As I think through the past 730 days, there is much to be thankful for. There is much to celebrate. I am in a very different place than I was two years ago, today. And along the way, I have experienced some of the most difficult moments of my life. I know that life won’t get any easier or become more palatable. Life on life’s terms is a bitch, but today, I can manage without coping inappropriately. This is a good thing.
I was reminded today of that moment nearly a year and a half ago when a Pastor that I admired from afar was successful at taking his own life. At the time, I was still dealing with significant fallout from my own poor choices in life and in near-death and was confronted with the fact that I wasn’t the only Pastor (at that point ex-pastor) who dealt with these issues. I know now that many Pastors deal with these issues on a day to day basis. I know that Pastors around the U.S. regularly have thoughts of suicide, leaving their roles as Pastors, or just giving up. It’s not abnormal, it’s just not normal to talk about. Being strong, showing strong, and showing that God is strong, even when none of that is true is often the downfall of a man or woman that is leading in ministry. So, many Pastors remain silent. They don’t reach out for help. I didn’t. And even if they do reach out for help, as Jarrid seemed to do, sometimes, it just isn’t enough to withstand the intense pressures that those Pastors feel.
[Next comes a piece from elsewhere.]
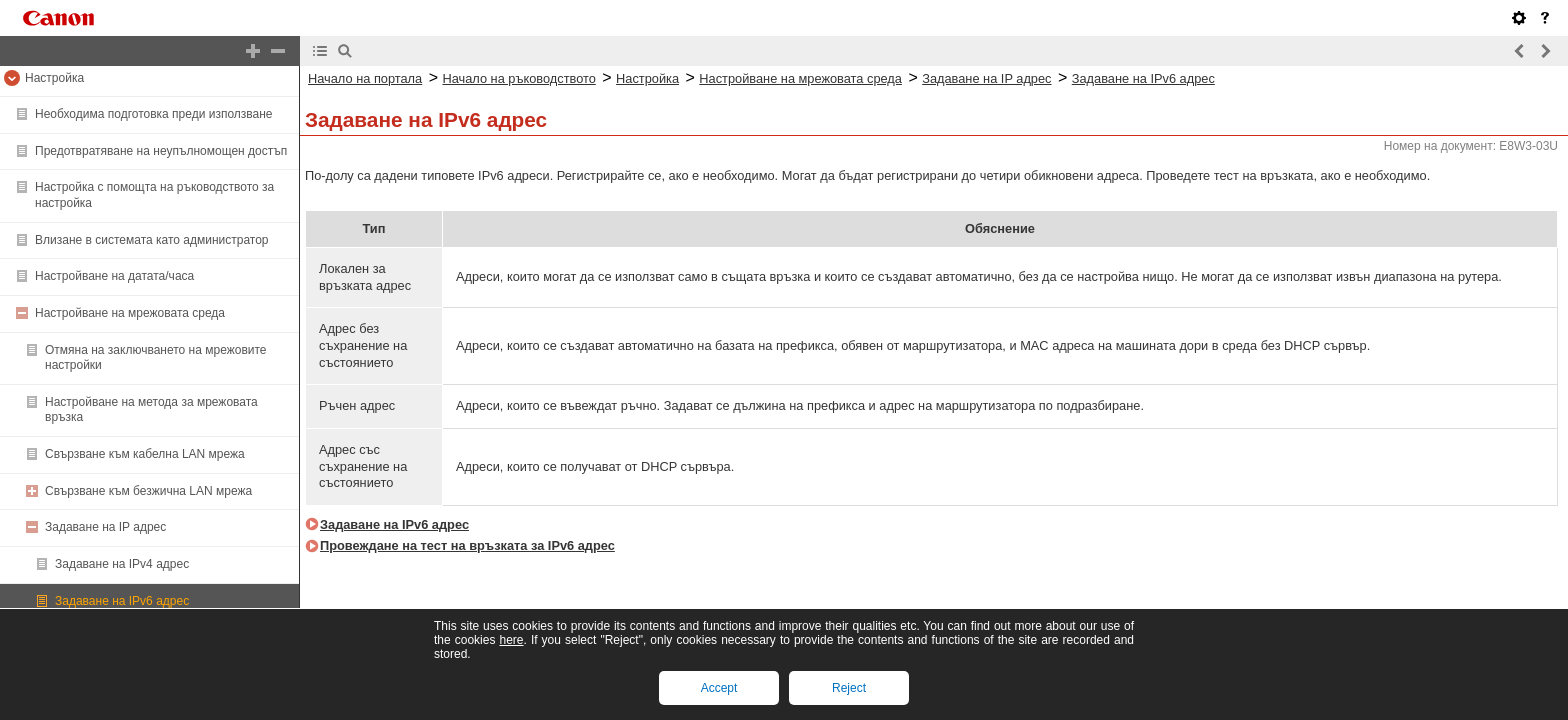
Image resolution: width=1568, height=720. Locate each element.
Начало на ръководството (518, 78)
Suicide is not relegated to the Pastorate. Nor is alcoholism. In fact, in nearly all professions, the statistics remain similar to the number of people affected by both of these plagues. Neither are selective in who they affect. Sure, the choices that one makes to bring themselves to the point of identifying with either monster play a significant part in the statistics, but across each and every vocation, these statistics of ‘affect’ are similar.
I pray regularly for those that are still suffering from alcoholism. Each time I go to a meeting, each time I listen to a meeting on a podcast, each time I go to church and the pastor prays for those that are suffering, I pray for those that are wrapped up in the darkness of depression and trying to cope with a depressant. I also pray that God will sustain me, one day at a time from the allures of coping. I know that I am only one decision away from relapse and that I can only control myself. I cannot control anyone else, or decisions that others might make. I have to live in this space, a space of both freedom and captivity. But today, I live. And I am incredibly grateful for the past two years of life. My family, my kids, my friends, my job, and my life are so very different but it’s been an incredible ride. I look forward to the next two years of grateful living, full of bumps and turns.
But today, I’ll just be grateful for today. One day at a time, I’ll make it. And tomorrow is a new day.